O MRE considerou a falta de reciprocidade em relação à expulsão do delegado da Polícia Federal, Marcelo Ivo de Carvalho, pelos EUA. A análise no Itamaraty indicou que a expulsão de dois agentes poderia ser interpretada como uma escalada nas tensões diplomáticas entre Brasil e Estados Unidos. A chancelaria brasileira avaliou que essa ação poderia ser mal interpretada por Washington, ultrapassando a lógica de reciprocidade defendida por Lula.
Fontes ligadas ao MRE informaram que, ao responder à decisão americana, o governo brasileiro deveria manter a reciprocidade tanto na "forma quanto no conteúdo". A expulsão de dois agentes, em vez de um, como ocorreu com a ação americana, poderia agravar a situação diplomática.
O diretor da Polícia Federal, Andrei Rodrigues, esclareceu que houve uma suspensão temporária do acesso do agente americano à corporação até que o Itamaraty tomasse uma decisão.
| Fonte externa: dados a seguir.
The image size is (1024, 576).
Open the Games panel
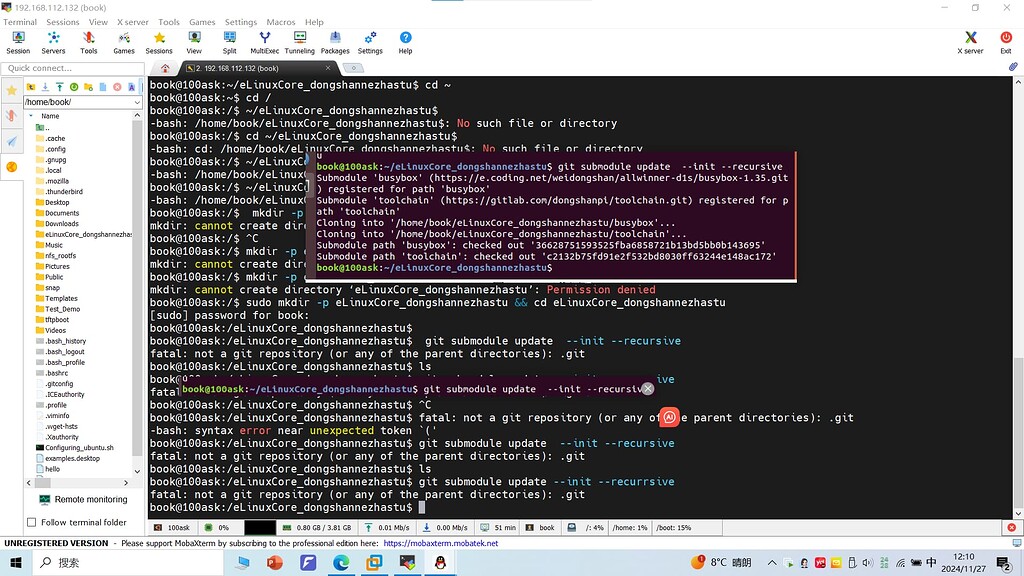[124, 40]
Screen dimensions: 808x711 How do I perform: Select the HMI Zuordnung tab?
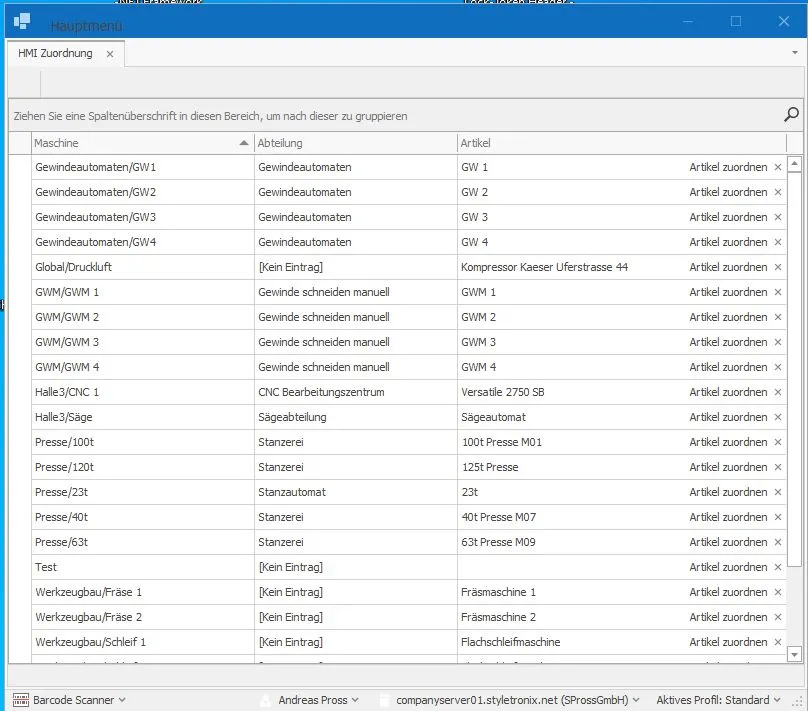(x=55, y=53)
Isso significou que o funcionário deixou de ter acesso à sede da PF e a seus sistemas. A identidade deste agente não foi divulgada.
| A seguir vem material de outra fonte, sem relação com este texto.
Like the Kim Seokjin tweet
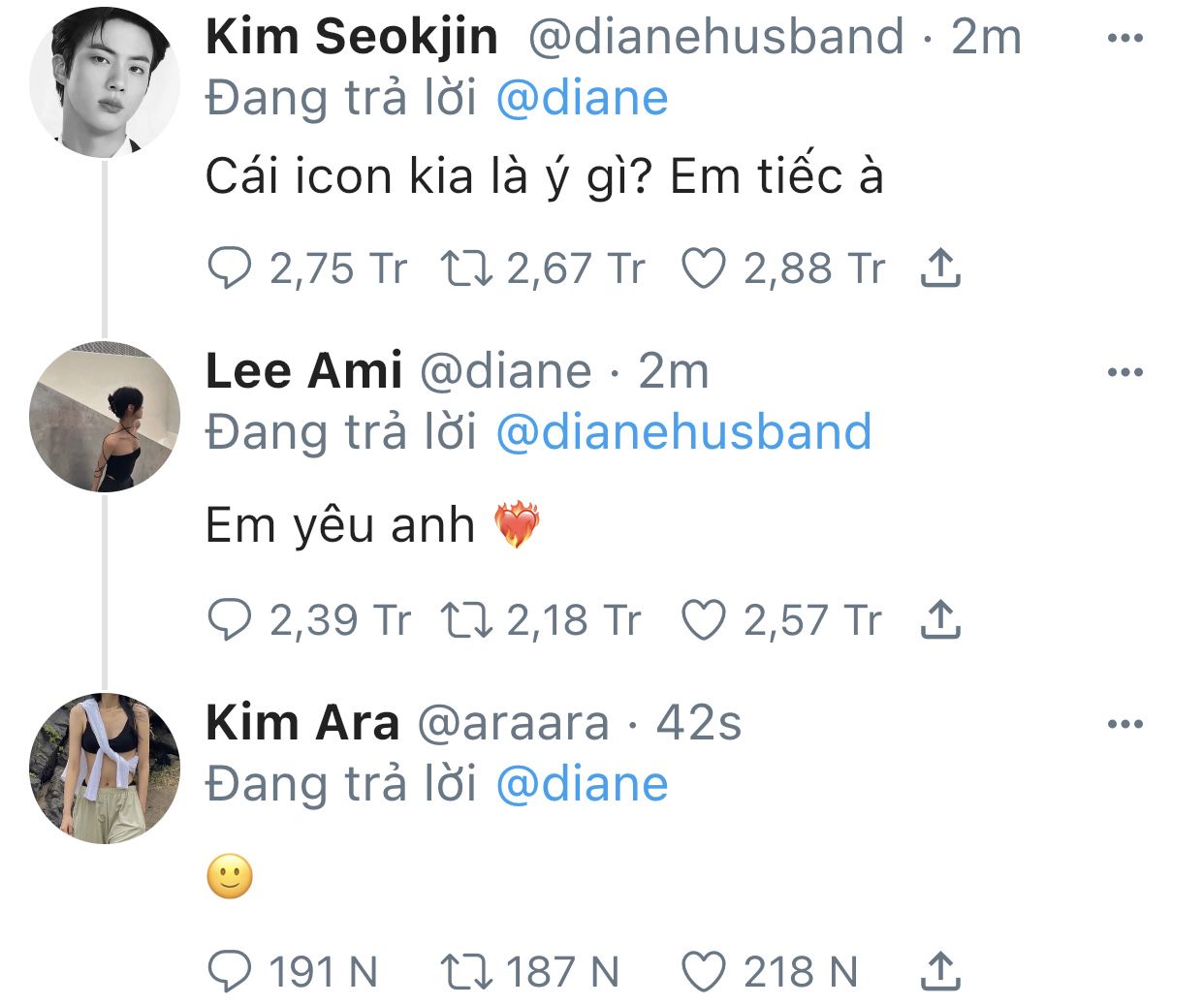The image size is (1204, 1005). 703,268
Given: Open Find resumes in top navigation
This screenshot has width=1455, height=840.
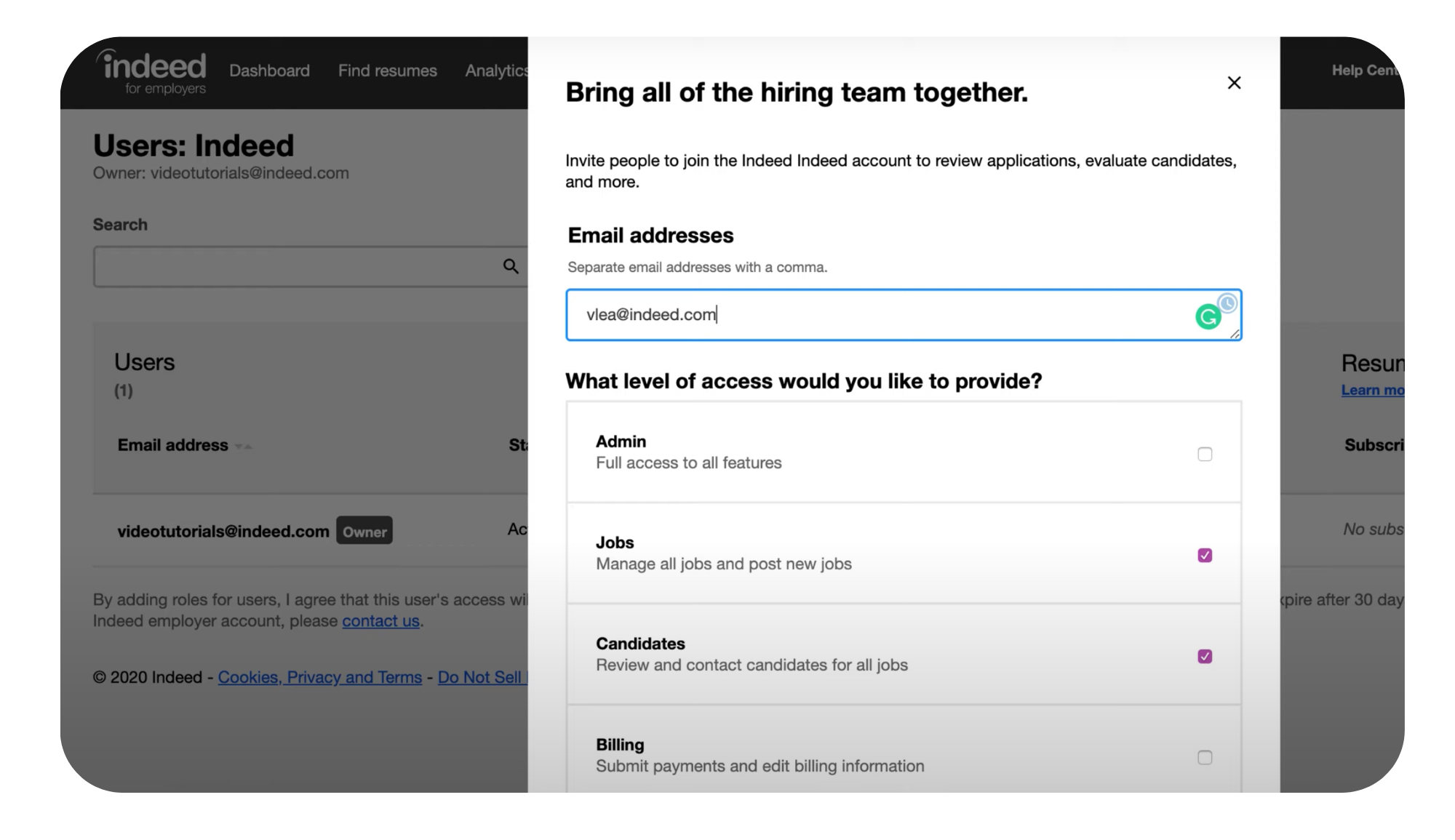Looking at the screenshot, I should pyautogui.click(x=387, y=71).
Michael William Myers, que atuava na área de segurança e tinha sido credenciado pela embaixada americana em Brasília desde setembro de 2024, teve suas credenciais retiradas. Myers era adido do departamento de imigração dos EUA (ICE) no Brasil. A decisão de expulsá-lo foi anunciada em 22 de abril, como uma retaliação à expulsão de Marcelo Ivo, que aconteceu dois dias antes. O delegado da PF foi acusado pelos EUA de tentar manipular o sistema migratório americano para facilitar a repatriação do ex-deputado Alexandre Ramagem.